INSTRUÇÕES.
Por favor, responda às perguntas a seguir com base no texto sobre as queijarias flutuantes do Amazonas:
1. Entre quais meses o gado fica nas pastagens das várzeas?
2. Quantas queijarias flutuantes ativas com SIE existem atualmente no estado?
3. Qual secretaria realiza o projeto "Rota do Queijo"?

TEXTO FORNECIDO.
───

Queijarias flutuantes

trazem inovação e formalização

Amazonas cria sistema de produção ajustado à realidade local com suas estações de cheia/seca e atrai pecuaristas de leite ribeirinhos

Luiz H. Pitombo

Cerca de cinco anos atrás foi inaugurada a primeira queijaria artesanal flutuante com inspeção estadual (SIE) do Amazonas e a única da qual se tinha notícia no País. Montado sobre uma espécie de balsa, o sistema permite acompanhar o deslocamento do gado, que, entre agosto e janeiro, fica em ricas pastagens das várzeas na baixa dos rios, e, de fevereiro até julho, na cheia, é transferido para a terra firme.

As instalações, respeitando normas sanitárias regionais, permitem a formalização do queijo e que o produto circule e chegue a outros municípios, incluindo a capital, Manaus, maior centro consumidor regional, com mais de 2 milhões de habitantes.
Atualmente, já existem 12 dessas queijarias flutuantes ativas com SIE no estado, nas regiões de Autazes, Careiro da Várzea e Parintins. Outras devem ser inauguradas em breve e existem também as que estão em fase de regularização. É utilizado tanto o leite bovino como o de bubalino, sempre que estes estiverem por perto, mesmo porque são adaptados ao alagado e procurados pelo maior valor agregado que seus derivados atingem no mercado.

No total, existem no estado 33 laticínios com inspeção estadual que produzem 85.600 kg/mês de queijos, grande parte coalho e queijo manteiga, os mais tradicionais e apreciados, bem como o minas frescal e a muçarela. Inexistem plantas com inspeção federal (SIF) e a maior parte do queijo consumido vem de fora, sendo elevada também a produção informal, o que mostra o potencial de crescimento da produção inspecionada.

O trabalho de regularização, que inclui laticínios de terra firme, faz parte do projeto chamado de “Rota do Queijo”, realizado pela Secretaria de Estado de Produção Rural (Sepror) e suas divisões (Idam, Idaf e Seapaf). O objetivo é acompanhar o processo de formalização e orientar quanto às boas práticas de ordenha e de fabricação, para ofertar um produto final com qualidade ao consumidor. Parte dos queijos tem sido direcionada à merenda escolar.

───

DADOS.

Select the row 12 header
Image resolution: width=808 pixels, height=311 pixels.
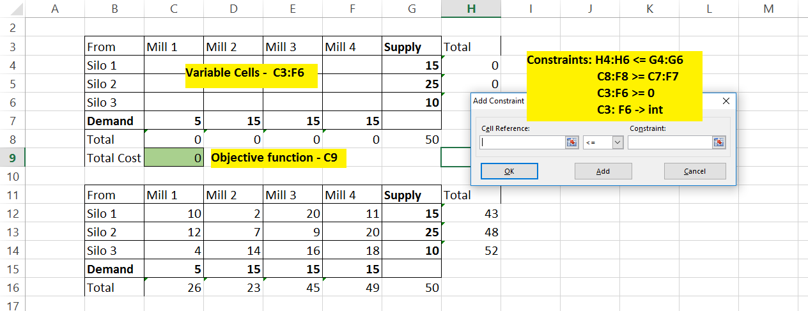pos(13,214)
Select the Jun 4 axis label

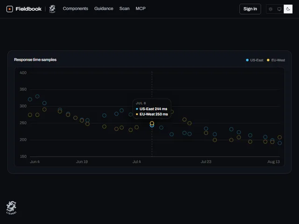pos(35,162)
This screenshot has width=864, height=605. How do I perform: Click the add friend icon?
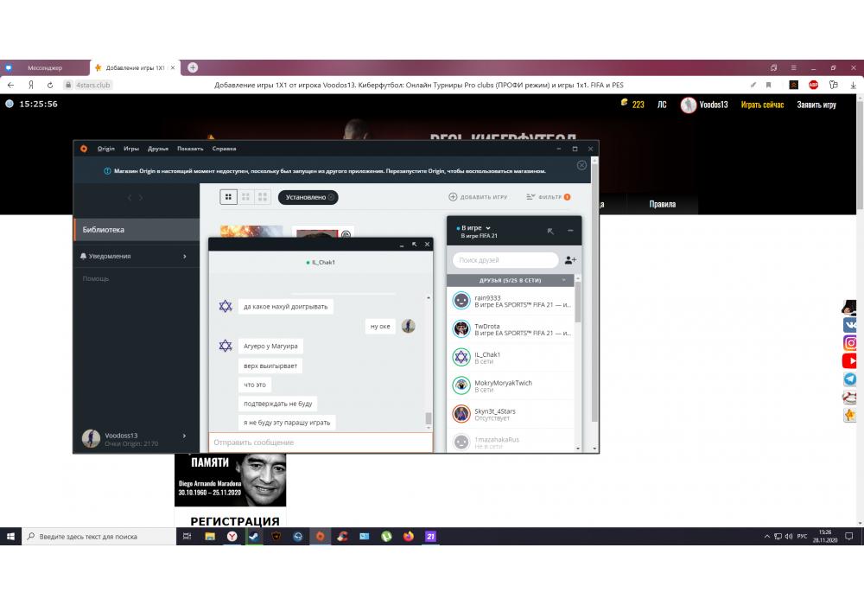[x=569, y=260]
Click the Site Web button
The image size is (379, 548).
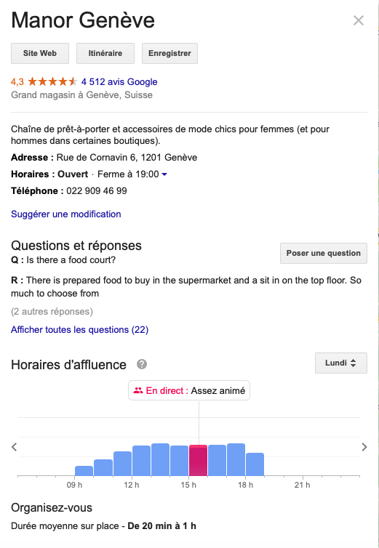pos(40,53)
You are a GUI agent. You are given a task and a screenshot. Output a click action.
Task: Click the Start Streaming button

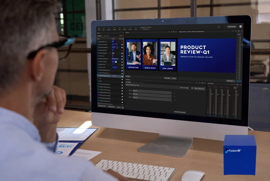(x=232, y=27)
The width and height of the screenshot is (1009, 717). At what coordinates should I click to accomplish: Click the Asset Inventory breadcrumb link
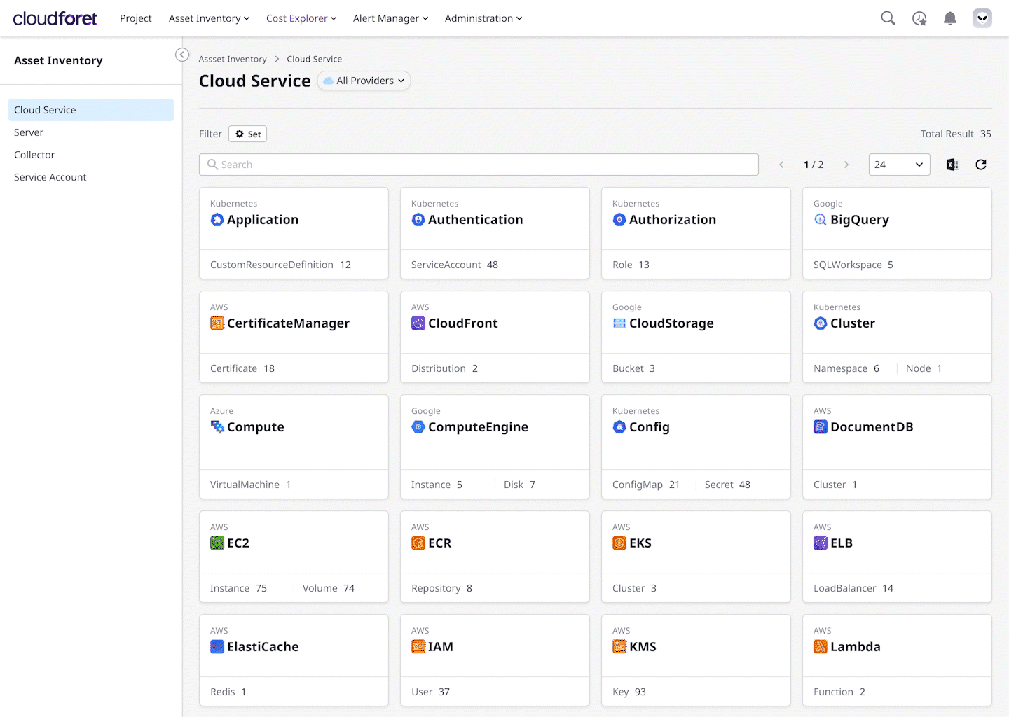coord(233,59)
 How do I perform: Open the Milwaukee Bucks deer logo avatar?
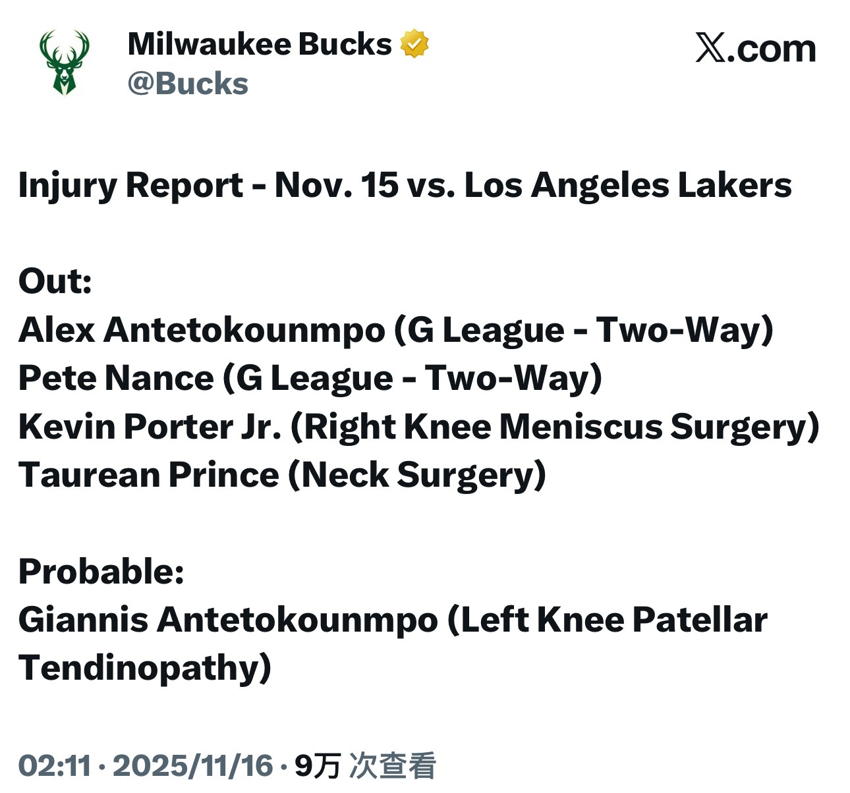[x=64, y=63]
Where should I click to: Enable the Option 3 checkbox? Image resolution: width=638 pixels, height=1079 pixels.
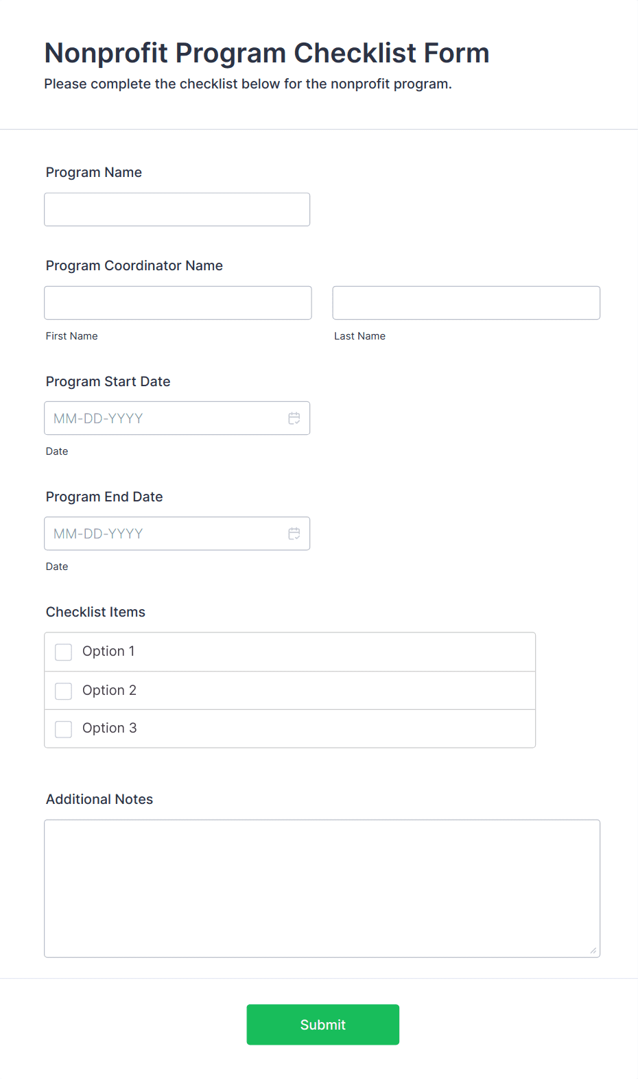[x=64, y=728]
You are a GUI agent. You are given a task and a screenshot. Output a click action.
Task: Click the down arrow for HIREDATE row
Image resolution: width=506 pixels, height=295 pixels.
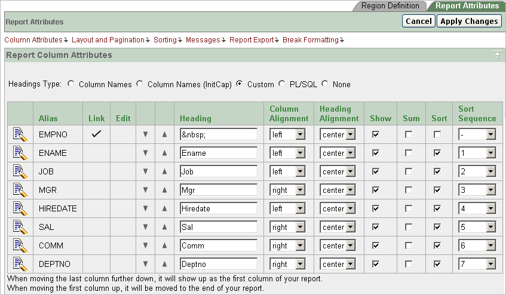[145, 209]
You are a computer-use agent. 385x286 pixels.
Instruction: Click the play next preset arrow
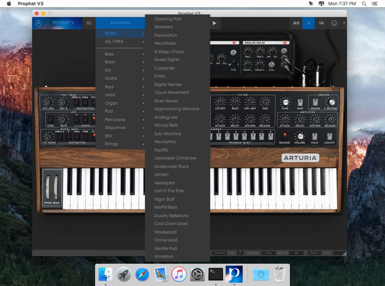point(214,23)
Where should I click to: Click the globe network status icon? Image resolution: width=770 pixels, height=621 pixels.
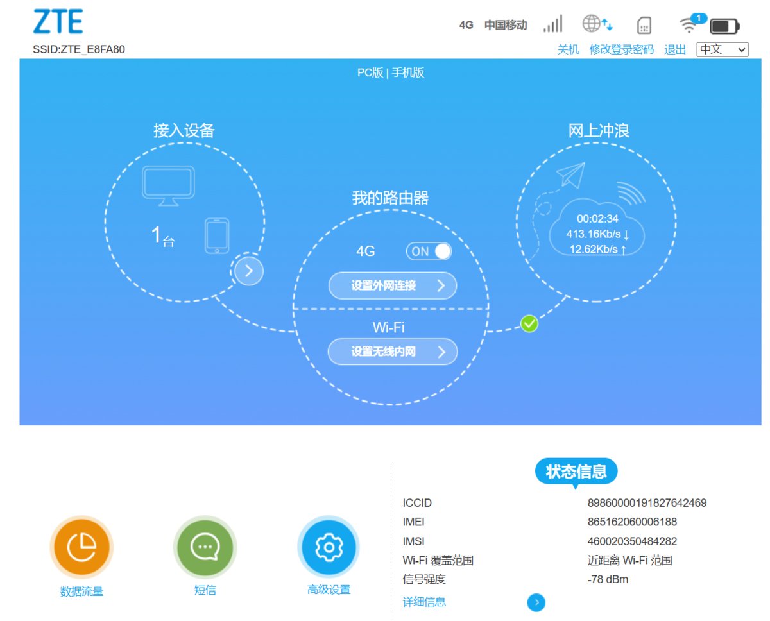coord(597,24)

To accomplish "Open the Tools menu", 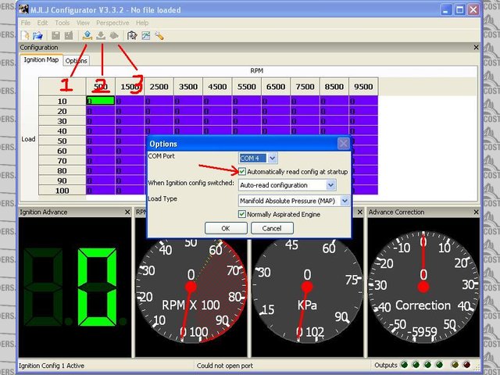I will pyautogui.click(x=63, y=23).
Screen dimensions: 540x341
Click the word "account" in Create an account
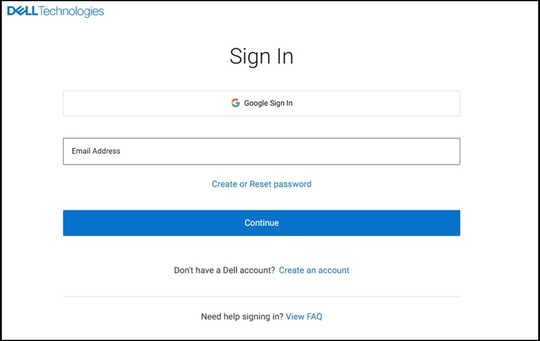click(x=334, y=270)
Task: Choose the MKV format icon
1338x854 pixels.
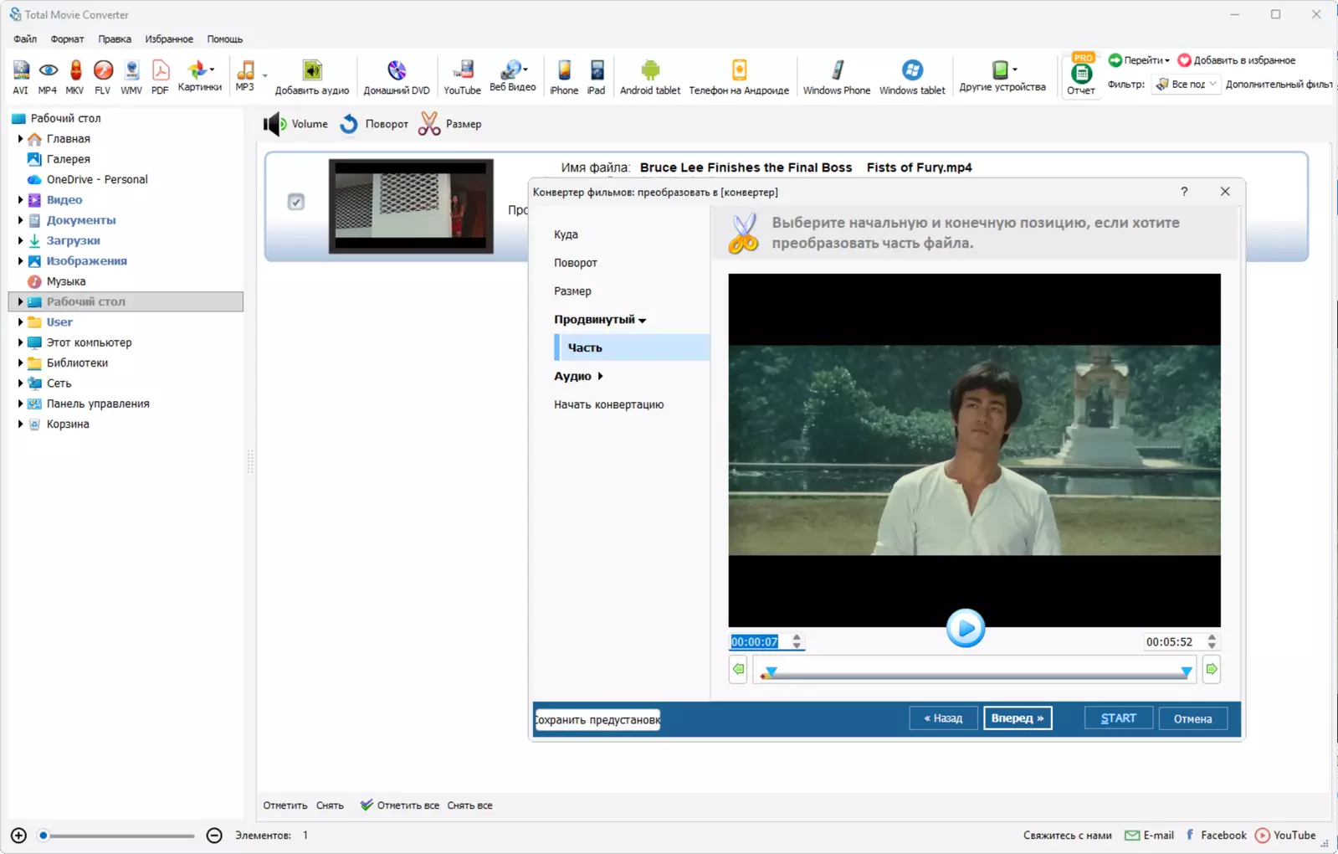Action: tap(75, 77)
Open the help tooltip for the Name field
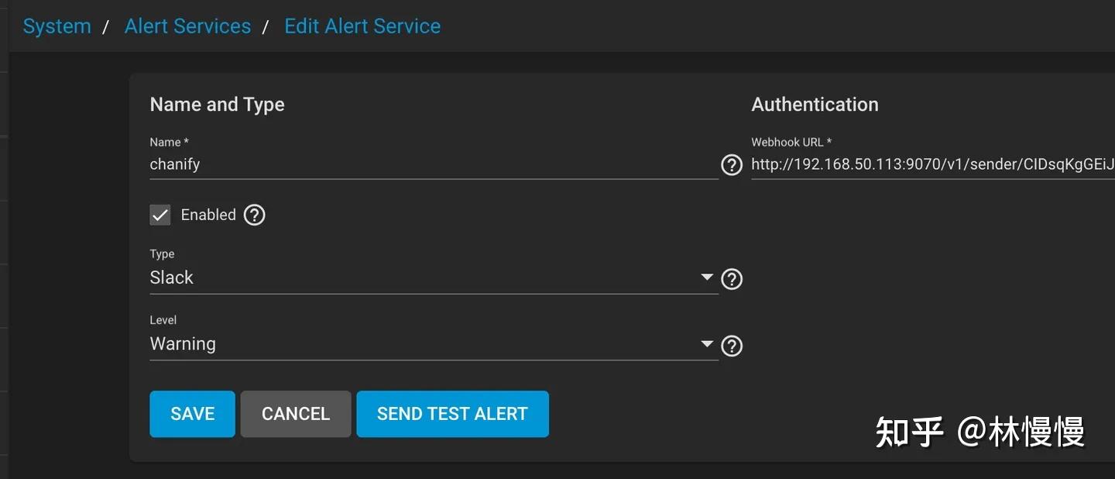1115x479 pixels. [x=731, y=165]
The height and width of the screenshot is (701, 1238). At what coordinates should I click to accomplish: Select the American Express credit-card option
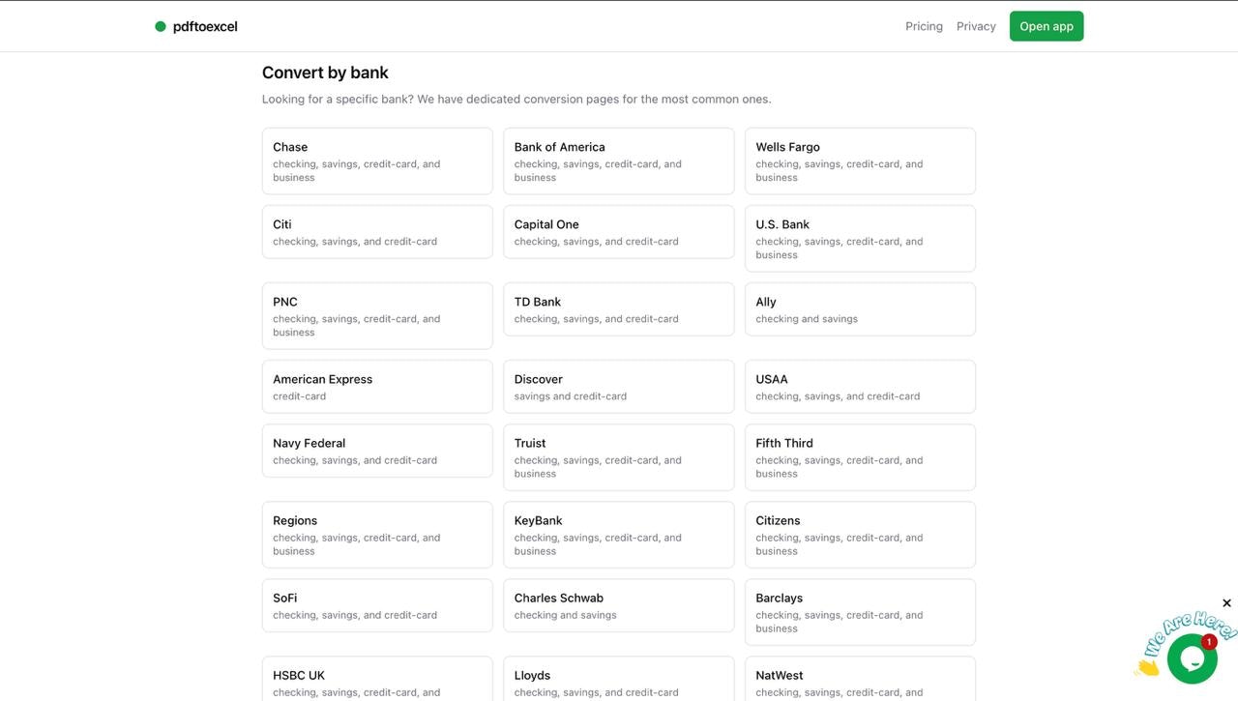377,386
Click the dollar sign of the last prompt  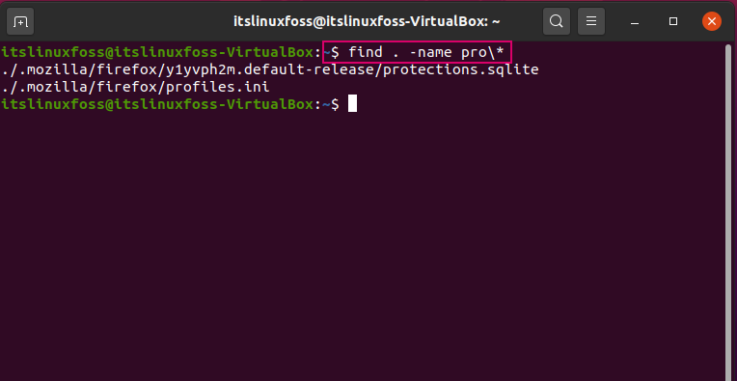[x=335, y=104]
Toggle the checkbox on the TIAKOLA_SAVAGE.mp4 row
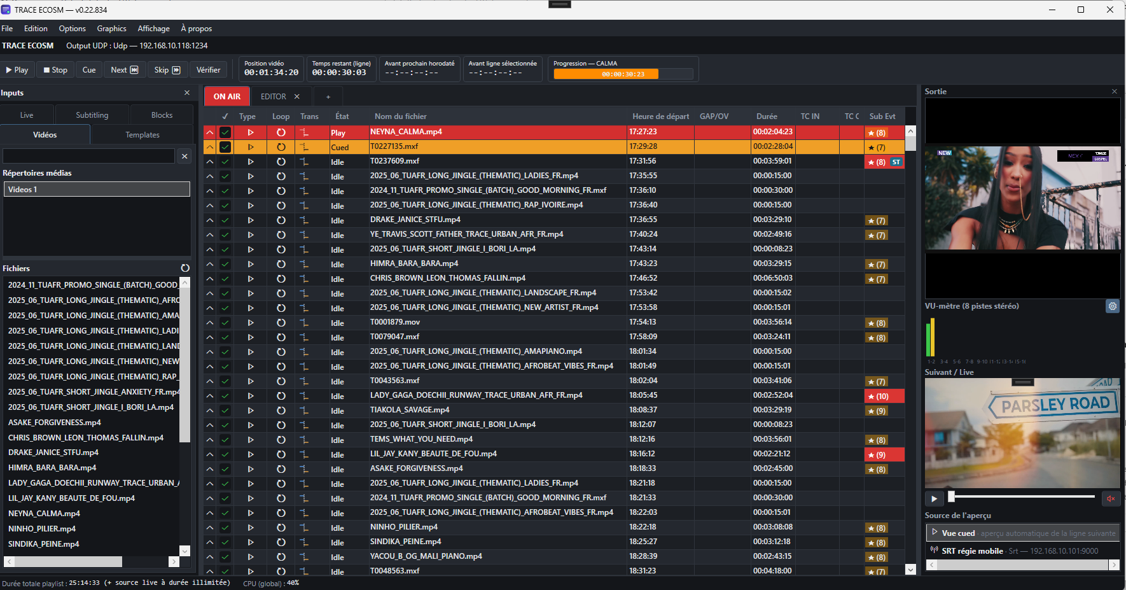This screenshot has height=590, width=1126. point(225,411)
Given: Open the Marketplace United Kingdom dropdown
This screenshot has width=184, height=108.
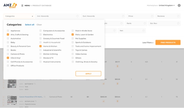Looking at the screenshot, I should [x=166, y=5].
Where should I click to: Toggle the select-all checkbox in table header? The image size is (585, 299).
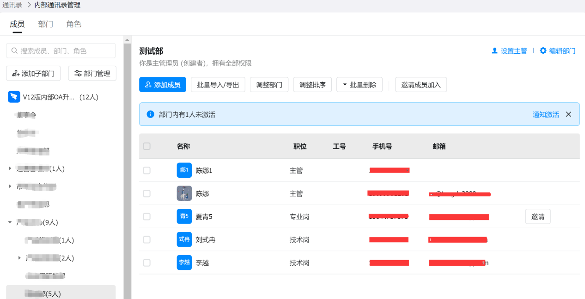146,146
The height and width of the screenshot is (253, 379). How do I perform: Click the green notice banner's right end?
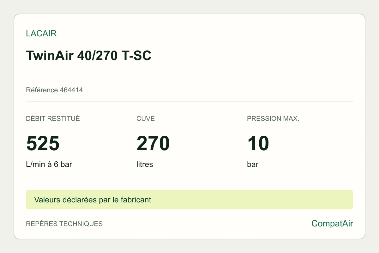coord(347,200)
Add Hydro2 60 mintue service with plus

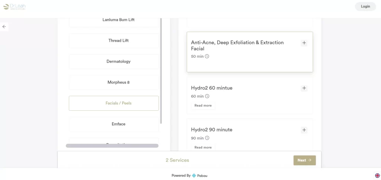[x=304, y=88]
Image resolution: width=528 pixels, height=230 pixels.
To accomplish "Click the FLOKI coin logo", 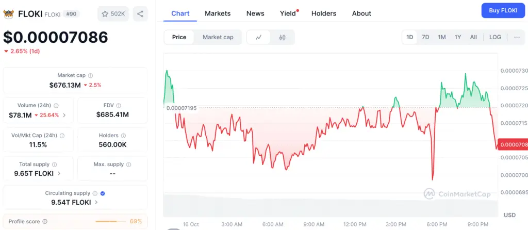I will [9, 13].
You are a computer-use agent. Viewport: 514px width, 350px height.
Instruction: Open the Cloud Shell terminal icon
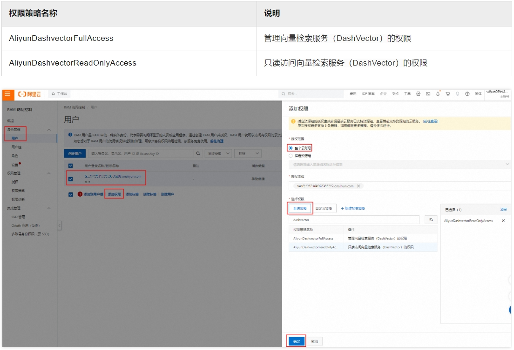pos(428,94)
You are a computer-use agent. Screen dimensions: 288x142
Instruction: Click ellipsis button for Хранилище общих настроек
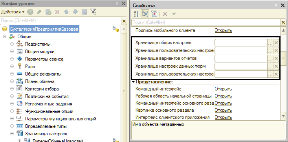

───

TAREFA CONCLUÍDA.
1. Entre agosto e janeiro.
2. Doze.
3. A Secretaria de Estado de Produção Rural (Sepror).